What’s really stopping workers from using AI isn’t what you think

From Hollywood to Big Tech, major industries across the U.S. are increasingly going all-in on AI workflow tools, and they’re expecting employees to follow suit. Late last month, Business Insider reported that Microsoft has started evaluating some employees on their AI fluency, factoring their competency with AI tools into metrics like performance reviews. But in spite of the growing workplace incentive to adopt AI tools, some employees are actively resisting AI uptake—and their reasons make more sense than you might think.
According to a new study conducted by a team of researchers at Peking University and The Hong Kong Polytechnic University, an emerging phenomenon is actively deterring employees from picking up AI tools, even at companies where doing so is strongly encouraged.

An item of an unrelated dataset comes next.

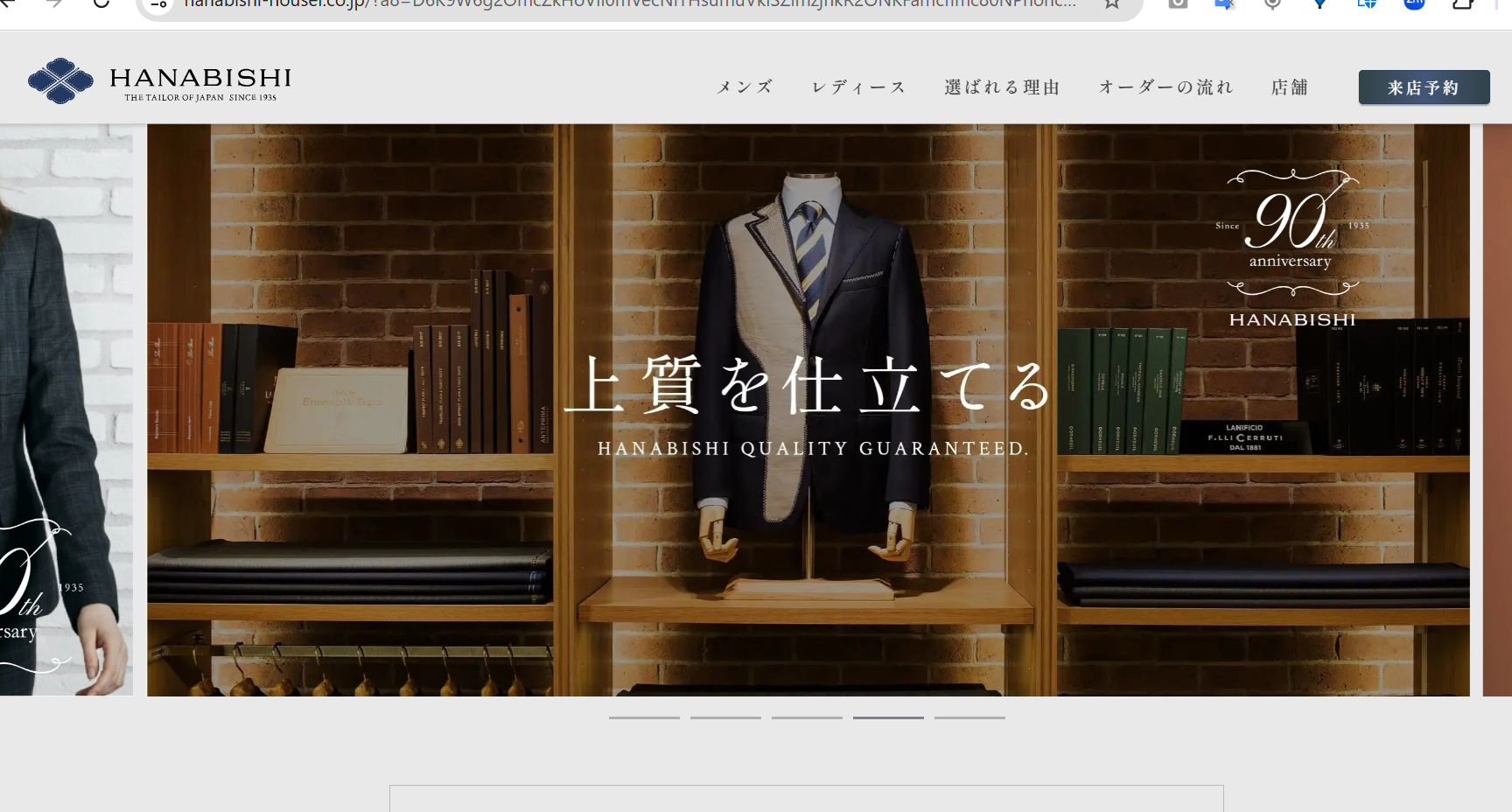Show the fifth carousel slide indicator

Dubbed the “competence penalty,” this bias leads to AI users being seen as less competent by their peers—regardless of actual performance. It’s a perception gap that’s especially damaging for women in technical roles.
The background
The researchers’ study was conducted at an unnamed leading tech company. In an article written for the Harvard Business Review (HBR), the study’s authors explain that this company had previously rolled out a state-of-the-art AI coding assistant to its developers, which was promised to “boost productivity significantly.” Still, 12 months later, only 41% of the nearly 30,000 surveyed engineers had even tried the coding assistant.
Adoption also varied based on employees’ identities. Just 39% of engineers 40 and older were using the tool, alongside a meager 31% of female engineers. That’s not for lack of trying on the company’s part, either: Rather than throwing their employees into the AI deep end without guidance (a prevalent issue as AI workflow tools become more common), this company offered dedicated AI teams, adoption incentives, and free training.
So, researchers set out to understand what was going wrong.
The competence penalty
To get to the bottom of this lackluster adoption pattern, the study’s authors established an experiment with 1,026 engineers from the same company. The engineers were given a snippet of Python code to evaluate. While the code was the exact same for every participant, each was told that it was created under different conditions—including with or without AI and by a male or female engineer.
The results showed that, when participants believed a fellow engineer had used AI to write their code, they rated that engineer’s competence 9% lower on average. The competence penalty’s severity was also dependent on the reported gender of the engineer. If they were described as male, there was only a 6% competence reduction, compared to 13% for those described as female.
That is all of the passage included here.